Stated exercise 1
Echo the part of the passage on summative and formative assessment starting at "Formative assessment is something" and ending at "Imagine Learning MyPath.".

Document section
= = = = = = =

Summative and formative assessment are a crucial component of the educational process. If you work in the assessment field, you have probably encountered these terms. What do they mean?
Summative assessment refers to an assessment that is at the end (sum) of an educational experience. The “educational experience” can vary widely. Perhaps it is a one-day training course, or even shorter. I worked at a lumber yard in high school, and I remember getting a rudimentary training – maybe an hour – on how to use a forklift before they had me take an exam to become OSHA Certified to used a forklift. Proctored by the guy who had just showed me the ropes, of course. On the other end of a spectrum is board certification for a physician specialty like ophthalmology: after 4 years of undergrad, 4 years of med school, and several more years of specialty training, then you finally get to take the exam. Either way, the purpose is to evaluate what you learned in some educational experience.
Note that it does not have to be formal education. Many certifications have multiple eligibility pathways. For example, to be eligible to sit for the exam, you might need:
- A bachelor’s degree
- An associate degree plus 1 year of work experience
- 3 years of work experience.
Formative assessment is something that is used during the educational process. Everyone is familiar with this from their school days. A quiz, an exam, or even just the teacher asking you a few questions verbally to understand your level of knowledge. Usually, but not always, a formative assessment is used to to direct instruction. A common example of formative assessment is low-stakes exams given in K-12 schools purely to check on student growth, without any counting towards their grades. Some of the most widely used titles are the NWEA MAP, Renaissance Learning STAR, and Imagine Learning MyPath.
Formative assessment is a great fit for computerized adaptive testing, a method that adapts the difficulty of the exam to each student. If a student is 3 grades behind, the test will quickly adapt down to that level, providing a better experience for the student and more accurate feedback on their level of knowledge.

= = = = = = =

Listing of word and element locations
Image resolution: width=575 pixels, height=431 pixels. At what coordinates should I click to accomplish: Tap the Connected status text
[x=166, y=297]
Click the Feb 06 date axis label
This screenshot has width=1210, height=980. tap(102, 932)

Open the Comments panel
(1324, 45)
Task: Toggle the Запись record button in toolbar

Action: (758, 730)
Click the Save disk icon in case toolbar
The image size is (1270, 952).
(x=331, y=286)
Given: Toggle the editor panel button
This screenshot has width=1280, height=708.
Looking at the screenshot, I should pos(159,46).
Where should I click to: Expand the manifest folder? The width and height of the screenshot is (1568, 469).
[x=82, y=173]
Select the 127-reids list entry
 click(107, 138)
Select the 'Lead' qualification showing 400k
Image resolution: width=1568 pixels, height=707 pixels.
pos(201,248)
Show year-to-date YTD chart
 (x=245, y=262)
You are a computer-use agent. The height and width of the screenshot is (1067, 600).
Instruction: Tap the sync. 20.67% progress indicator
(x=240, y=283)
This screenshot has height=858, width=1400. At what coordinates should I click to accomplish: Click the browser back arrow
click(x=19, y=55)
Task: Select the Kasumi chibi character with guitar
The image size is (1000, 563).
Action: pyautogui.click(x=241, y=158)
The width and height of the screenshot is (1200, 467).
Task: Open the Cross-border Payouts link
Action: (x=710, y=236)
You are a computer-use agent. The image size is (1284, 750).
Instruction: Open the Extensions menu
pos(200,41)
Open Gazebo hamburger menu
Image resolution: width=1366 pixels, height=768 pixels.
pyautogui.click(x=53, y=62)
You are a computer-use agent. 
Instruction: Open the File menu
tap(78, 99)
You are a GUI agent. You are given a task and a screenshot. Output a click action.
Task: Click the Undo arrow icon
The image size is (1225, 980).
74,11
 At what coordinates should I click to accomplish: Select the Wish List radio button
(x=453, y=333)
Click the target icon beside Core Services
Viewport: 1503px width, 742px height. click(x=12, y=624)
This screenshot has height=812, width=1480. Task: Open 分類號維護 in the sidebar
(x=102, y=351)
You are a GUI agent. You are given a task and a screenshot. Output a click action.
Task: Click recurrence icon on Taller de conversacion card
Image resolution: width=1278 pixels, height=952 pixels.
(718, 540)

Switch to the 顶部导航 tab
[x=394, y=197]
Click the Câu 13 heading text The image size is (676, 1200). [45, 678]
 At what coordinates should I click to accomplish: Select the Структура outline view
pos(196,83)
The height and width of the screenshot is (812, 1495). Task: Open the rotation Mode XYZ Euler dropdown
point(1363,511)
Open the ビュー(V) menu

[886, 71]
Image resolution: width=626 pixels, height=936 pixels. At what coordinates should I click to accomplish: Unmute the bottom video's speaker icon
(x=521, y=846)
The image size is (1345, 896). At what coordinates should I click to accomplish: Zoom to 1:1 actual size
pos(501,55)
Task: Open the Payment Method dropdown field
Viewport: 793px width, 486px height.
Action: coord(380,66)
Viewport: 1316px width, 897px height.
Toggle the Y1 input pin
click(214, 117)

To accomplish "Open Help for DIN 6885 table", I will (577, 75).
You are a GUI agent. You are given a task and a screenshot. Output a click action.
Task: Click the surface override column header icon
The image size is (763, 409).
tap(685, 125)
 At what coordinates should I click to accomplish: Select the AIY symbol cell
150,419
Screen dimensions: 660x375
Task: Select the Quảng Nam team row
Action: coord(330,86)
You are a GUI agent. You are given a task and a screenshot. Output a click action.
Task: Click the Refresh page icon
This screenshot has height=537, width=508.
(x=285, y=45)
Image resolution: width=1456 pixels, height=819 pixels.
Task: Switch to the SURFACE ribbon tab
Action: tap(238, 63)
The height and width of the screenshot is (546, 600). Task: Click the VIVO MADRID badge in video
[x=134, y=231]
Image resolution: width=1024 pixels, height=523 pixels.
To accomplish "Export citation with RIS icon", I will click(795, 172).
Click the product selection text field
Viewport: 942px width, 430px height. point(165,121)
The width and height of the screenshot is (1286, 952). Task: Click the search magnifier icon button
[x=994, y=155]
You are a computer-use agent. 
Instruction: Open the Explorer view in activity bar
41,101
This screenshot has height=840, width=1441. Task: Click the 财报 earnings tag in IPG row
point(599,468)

= = = = = = =

Stated exercise 2
Duplicate the lines of the listing above, starting at its first line and ending at the line that contains "Action: (758, 730)".

Exercise result 1
Formative assessment is something that is used during the educational process. Everyone is familiar with this from their school days. A quiz, an exam, or even just the teacher asking you a few questions verbally to understand your level of knowledge. Usually, but not always, a formative assessment is used to to direct instruction. A common example of formative assessment is low-stakes exams given in K-12 schools purely to check on student growth, without any counting towards their grades. Some of the most widely used titles are the NWEA MAP, Renaissance Learning STAR, and Imagine Learning MyPath.

Exercise result 2
Image resolution: width=575 pixels, height=431 pixels. At what coordinates should I click to accomplish: Tap the Connected status text
[x=166, y=297]
Click the Feb 06 date axis label
This screenshot has width=1210, height=980. tap(102, 932)

Open the Comments panel
(1324, 45)
Task: Toggle the Запись record button in toolbar

Action: (758, 730)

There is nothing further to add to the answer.